Im Juni wird er nach dem Ende seines kurzen Mandats wieder in seine alte Rolle zurückkehren. Schlimm findet er das nicht. Ovelgönne schätzt das Wirken im Hintergrund. „Ich fühle mich wohl in der Rolle des Experten als wissenschaftlicher Mitarbeiter“, sagt er. Die Zeit als Abgeordneter sei „ein Geschenk“, auch wenn das Parlament sich langsam ausläuft, sei das Leben jetzt sehr intensiv. „Von diesen Erfahrungen kann ich später profitieren.“
Kostenloses Fahren mit der Bahn
Jetzt verdient er für ein paar Wochen rund 10.000 Euro brutto im Monat, muss davon aber unter anderem mehr als 2000 Euro EU-Steuern zahlen.
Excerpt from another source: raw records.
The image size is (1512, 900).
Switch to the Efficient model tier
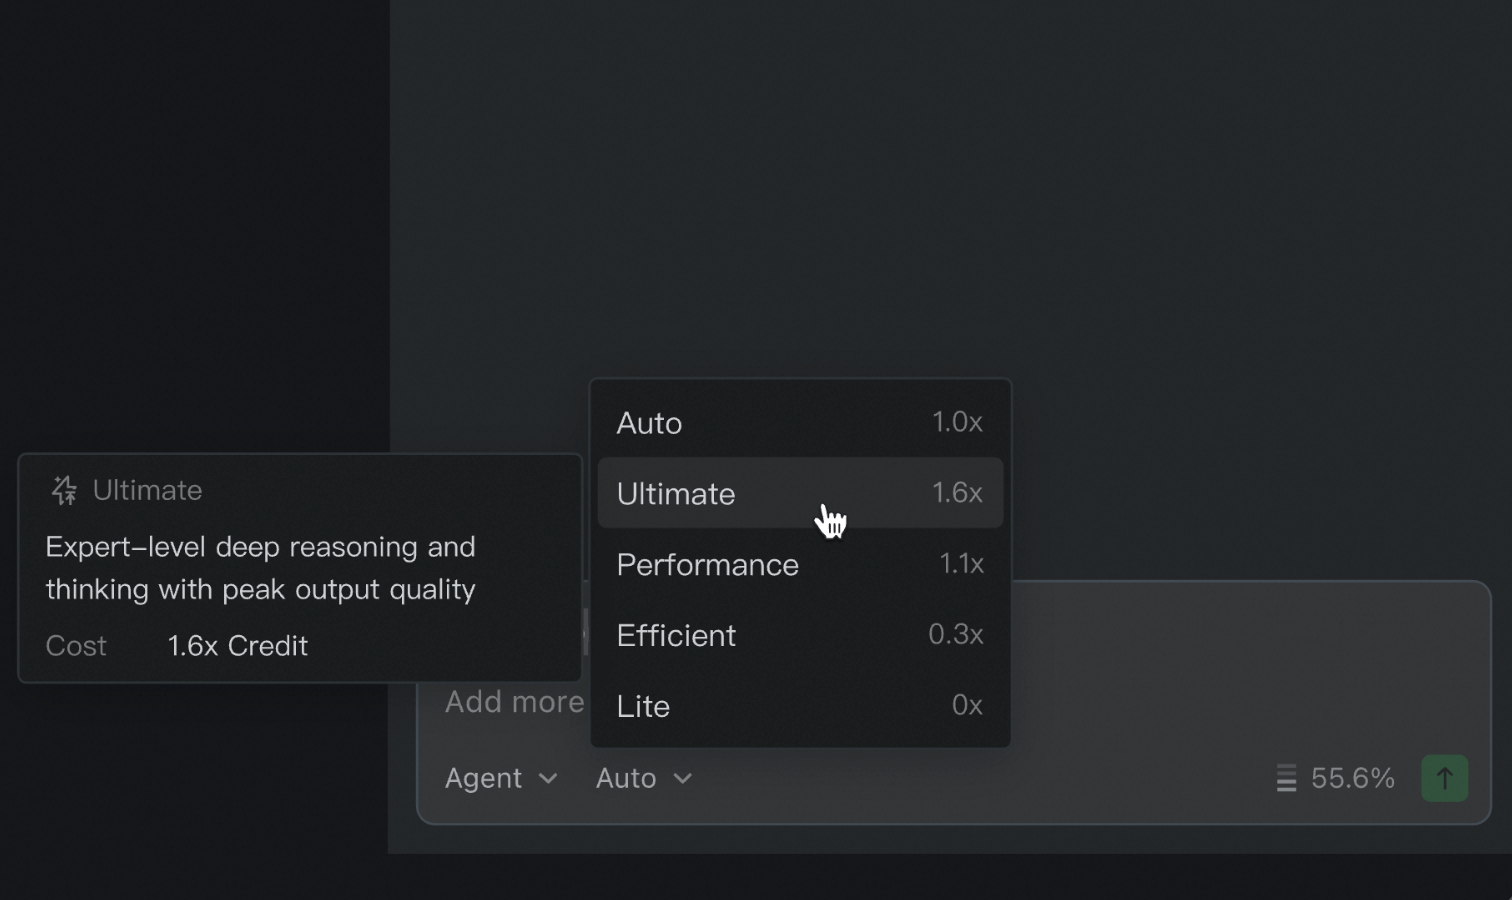click(799, 635)
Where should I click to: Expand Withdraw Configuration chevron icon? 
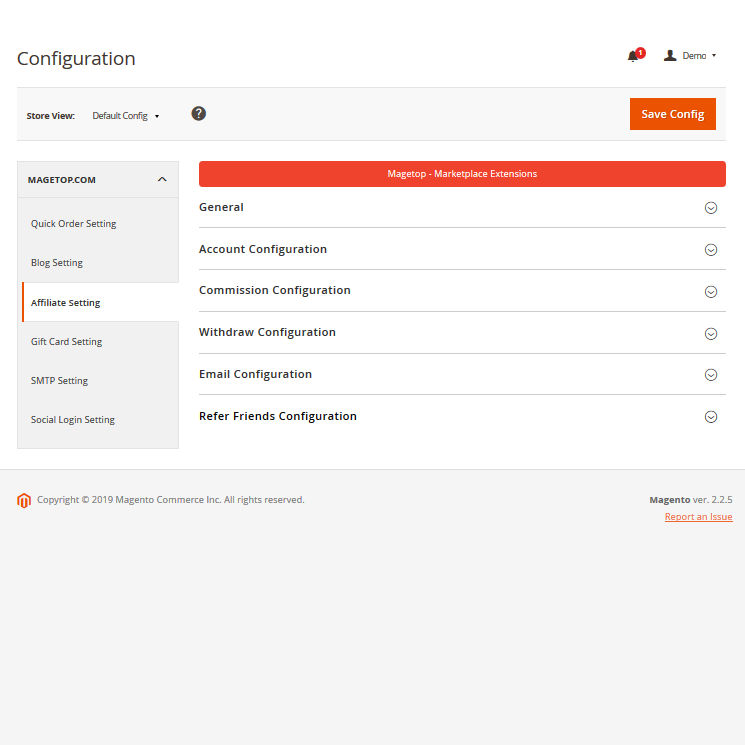tap(711, 334)
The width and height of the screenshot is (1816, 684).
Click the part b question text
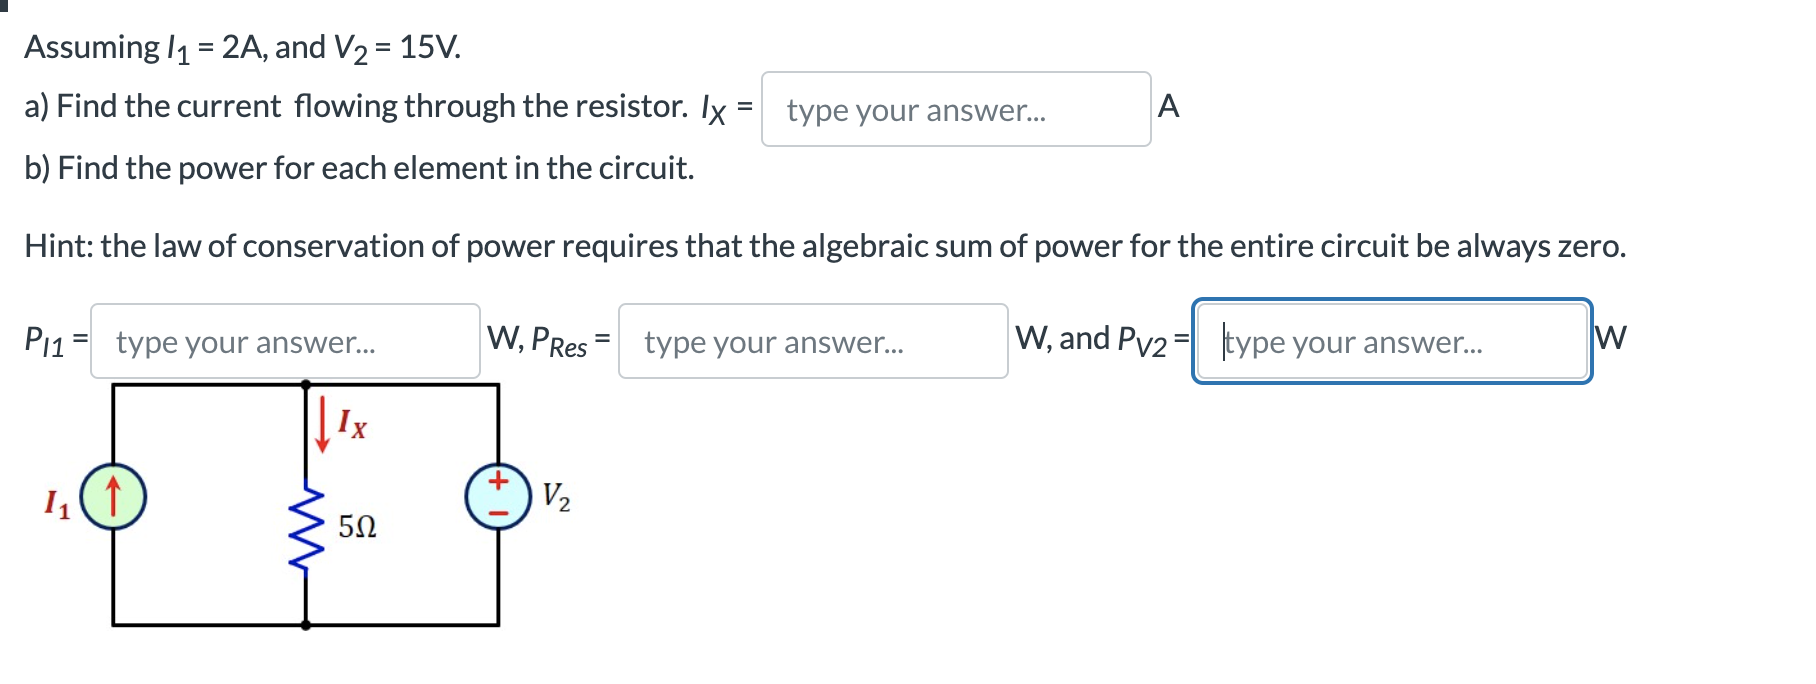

Reisen kann er kostenlos mit der Bahncard 100, Pensionsansprüche erwirbt er in der kurzen Zeit jedoch nicht.
Bei der kommenden Europawahl im Juni tritt Ovelgönne nicht an, 2019 landete er auf Listenplatz 24. Dass er es dann in fünf Jahren noch einmal versuchen könnte, will er nicht ausschließen. „Mit der neuen Erfahrung im Rücken, wer weiß“, sagt er.